Masterclass on Bayesian asymptotics

On the week of 18-22 March 2024, Judith Rousseau (Paris-Dauphine & Oxford) will teach a Masterclass on Bayesian asymptotics. The masterclass takes place in Paris (on the PariSanté Campus) and consists of morning lectures and afternoon labs. Attendance is free with compulsory registration before 11 March. This course is open to all students with a probability and mathematical statistics background at the Master's level.

The plan of the course is as follows

Part I: Parametric models
In this part, well- and mis-specified models will be considered.
– Asymptotic posterior distribution: asymptotic normality of the posterior,  penalization induced by the prior and the Bernstein von – Mises theorem. Regular and nonregular models will be treated.
– marginal likelihood and consistency of Bayes factors/model selection approaches.
– Empirical Bayes methods: asymptotic posterior distribution for parametric empirical Bayes methods.

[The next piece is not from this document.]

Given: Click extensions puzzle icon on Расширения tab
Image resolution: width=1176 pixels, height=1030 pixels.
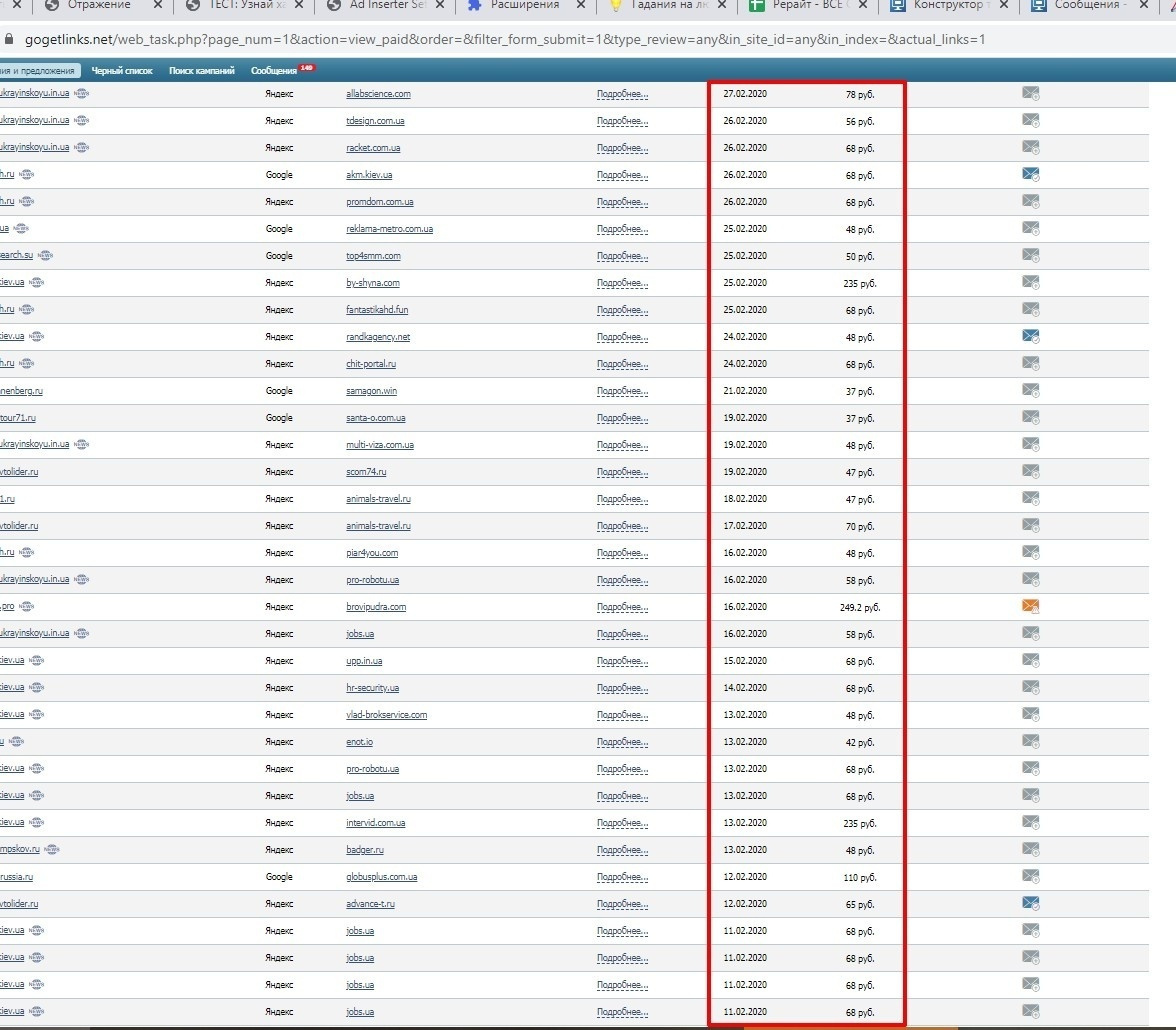Looking at the screenshot, I should coord(474,5).
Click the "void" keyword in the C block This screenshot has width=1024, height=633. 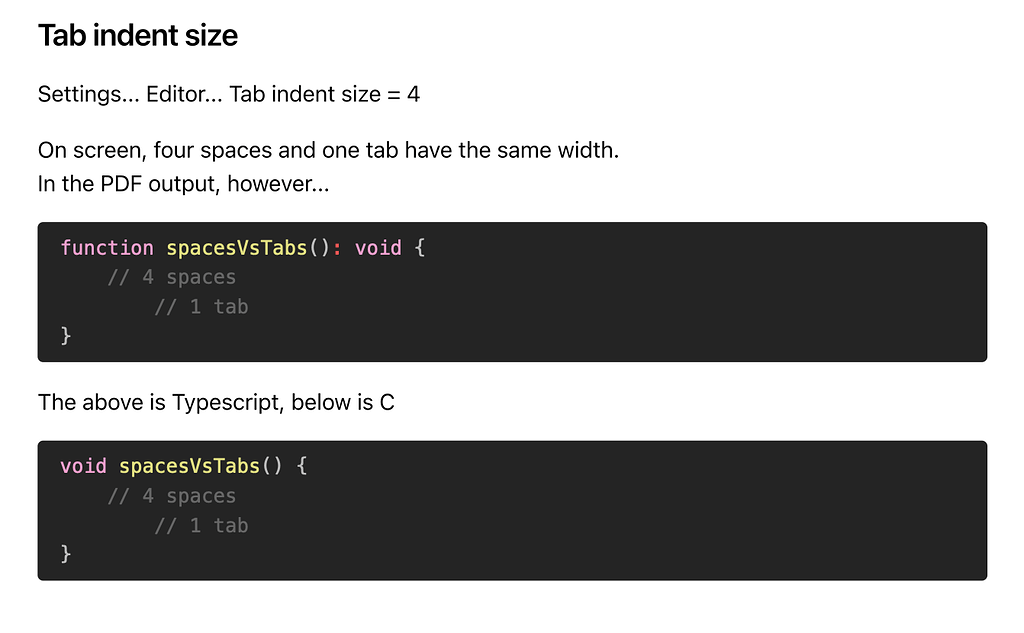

Part II: Nonparametric and semiparametric models
– Posterior consistency and posterior convergence rates: statistical loss functions using the theory initiated by L. Schwartz and developed by Ghosal and Van der Vaart, results on less standard or well behaved losses.
– semiparametric Bernstein von Mises theorems.
– nonparametric Bernstein von Mises theorems and Uncertainty quantification.
– Stepping away from pure Bayes approaches: generalized Bayes, one step posteriors and cut posteriors.